Long-term forecasts aren’t so rosy
While the OBR may have helped the Chancellor in the short-term, their long-term forecasts will cause some concern. The OBR’s full report is some 220 pages long, so we won’t go through it in detail, but the headline is that 2023 – 2025 GDP growth is forecast to be around 1.6 – 1.7%, which isn’t great.
Part of the problem is a lack of investment spending, where the UK lags behind the rest of the G7, and Sunak came up with a few tax breaks to encourage that. However, raising sustainable GDP growth in the UK will be a multi-year endeavour.
What does this all mean?
When faced with such relative largesse from a Conservative Chancellor, the critics’ line is always ‘it’s not enough’. Inevitably, there’s some truth to that, given that we’ve seen the worst drop in economic activity in 300 years. Sunak didn’t solve the climate crisis and he didn’t announce unlimited funds for the NHS.

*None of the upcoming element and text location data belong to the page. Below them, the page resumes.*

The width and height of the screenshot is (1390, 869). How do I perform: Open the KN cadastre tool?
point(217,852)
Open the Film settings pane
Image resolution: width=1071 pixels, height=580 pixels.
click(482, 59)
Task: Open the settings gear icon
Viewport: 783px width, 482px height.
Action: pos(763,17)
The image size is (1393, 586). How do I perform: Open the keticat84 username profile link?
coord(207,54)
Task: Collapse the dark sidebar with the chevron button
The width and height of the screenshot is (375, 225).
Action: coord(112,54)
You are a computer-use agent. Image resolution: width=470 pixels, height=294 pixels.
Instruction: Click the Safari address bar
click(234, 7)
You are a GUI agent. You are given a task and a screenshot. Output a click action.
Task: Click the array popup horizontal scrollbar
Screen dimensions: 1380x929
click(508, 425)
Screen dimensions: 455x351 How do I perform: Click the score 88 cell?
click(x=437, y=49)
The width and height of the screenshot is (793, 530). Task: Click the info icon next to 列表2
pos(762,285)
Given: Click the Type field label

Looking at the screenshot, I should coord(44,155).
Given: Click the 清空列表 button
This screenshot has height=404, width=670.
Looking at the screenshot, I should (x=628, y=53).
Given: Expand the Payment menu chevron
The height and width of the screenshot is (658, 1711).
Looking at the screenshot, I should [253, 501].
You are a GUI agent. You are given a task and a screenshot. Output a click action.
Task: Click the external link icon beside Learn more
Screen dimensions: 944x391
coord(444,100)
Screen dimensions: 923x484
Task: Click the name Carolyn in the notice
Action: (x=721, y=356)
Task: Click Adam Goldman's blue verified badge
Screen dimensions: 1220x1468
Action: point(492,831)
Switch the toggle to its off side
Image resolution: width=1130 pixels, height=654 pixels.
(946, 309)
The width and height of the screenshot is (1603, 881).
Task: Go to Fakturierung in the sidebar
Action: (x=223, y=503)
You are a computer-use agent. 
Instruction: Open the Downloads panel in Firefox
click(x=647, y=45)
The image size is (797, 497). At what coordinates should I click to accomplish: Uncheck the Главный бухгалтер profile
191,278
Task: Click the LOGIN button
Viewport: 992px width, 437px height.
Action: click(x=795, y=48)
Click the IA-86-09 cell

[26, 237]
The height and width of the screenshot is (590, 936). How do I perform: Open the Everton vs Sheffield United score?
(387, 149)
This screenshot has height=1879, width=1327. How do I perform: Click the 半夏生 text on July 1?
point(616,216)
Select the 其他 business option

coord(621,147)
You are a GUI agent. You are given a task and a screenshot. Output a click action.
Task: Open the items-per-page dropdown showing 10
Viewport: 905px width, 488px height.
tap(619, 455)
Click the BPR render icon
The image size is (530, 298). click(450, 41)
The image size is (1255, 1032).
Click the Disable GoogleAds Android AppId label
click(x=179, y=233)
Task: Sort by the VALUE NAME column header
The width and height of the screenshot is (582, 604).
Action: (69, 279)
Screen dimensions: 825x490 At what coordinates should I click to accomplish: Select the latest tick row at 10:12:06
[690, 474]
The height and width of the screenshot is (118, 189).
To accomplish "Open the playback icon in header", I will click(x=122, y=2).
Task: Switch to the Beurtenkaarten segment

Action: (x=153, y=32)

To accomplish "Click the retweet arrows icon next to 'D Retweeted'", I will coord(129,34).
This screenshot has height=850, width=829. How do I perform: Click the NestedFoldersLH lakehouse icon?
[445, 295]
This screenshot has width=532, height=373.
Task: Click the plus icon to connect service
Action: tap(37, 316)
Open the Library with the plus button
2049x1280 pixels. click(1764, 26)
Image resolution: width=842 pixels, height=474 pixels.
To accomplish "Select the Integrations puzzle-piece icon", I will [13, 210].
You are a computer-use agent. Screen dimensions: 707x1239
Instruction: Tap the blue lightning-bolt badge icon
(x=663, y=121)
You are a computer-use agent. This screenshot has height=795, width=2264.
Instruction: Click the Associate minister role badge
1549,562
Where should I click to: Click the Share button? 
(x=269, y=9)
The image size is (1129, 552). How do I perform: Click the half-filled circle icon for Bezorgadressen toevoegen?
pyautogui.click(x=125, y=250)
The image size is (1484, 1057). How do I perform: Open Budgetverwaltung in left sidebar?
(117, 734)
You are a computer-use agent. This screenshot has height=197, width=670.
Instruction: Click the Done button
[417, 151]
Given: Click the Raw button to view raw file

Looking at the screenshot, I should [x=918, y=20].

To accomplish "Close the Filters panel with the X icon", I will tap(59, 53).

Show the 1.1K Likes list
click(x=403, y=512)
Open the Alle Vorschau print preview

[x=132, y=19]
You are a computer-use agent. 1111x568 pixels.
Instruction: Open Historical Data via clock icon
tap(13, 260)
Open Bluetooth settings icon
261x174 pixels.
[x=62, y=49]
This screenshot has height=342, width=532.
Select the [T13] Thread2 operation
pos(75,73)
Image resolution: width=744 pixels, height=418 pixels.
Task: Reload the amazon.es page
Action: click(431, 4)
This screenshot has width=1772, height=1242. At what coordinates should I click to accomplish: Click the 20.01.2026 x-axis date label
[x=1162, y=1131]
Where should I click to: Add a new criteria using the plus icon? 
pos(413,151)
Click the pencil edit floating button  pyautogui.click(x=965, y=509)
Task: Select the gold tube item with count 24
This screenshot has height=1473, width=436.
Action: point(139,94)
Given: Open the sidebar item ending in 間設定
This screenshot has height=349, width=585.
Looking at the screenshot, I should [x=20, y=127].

Ultimately, the government has decided basically to wait and see on the strength of the recovery. Large corporates will foot some of the bill, but only from 2023. You’d guess that this government (and the next couple as well) will need to increase taxes again if they want to keep debt to GDP flat (or better) in the later years of the forecast. For now, Sunak has resisted the temptation to cut spending too quickly, and focused instead on helping to support the recovery. That seems like a sensible approach and, inevitably, it’ll be seen in some quarters as too cautious. But it’s also worth remembering that an acceleration in inflation or rising bond yields could cause the Chancellor some headaches.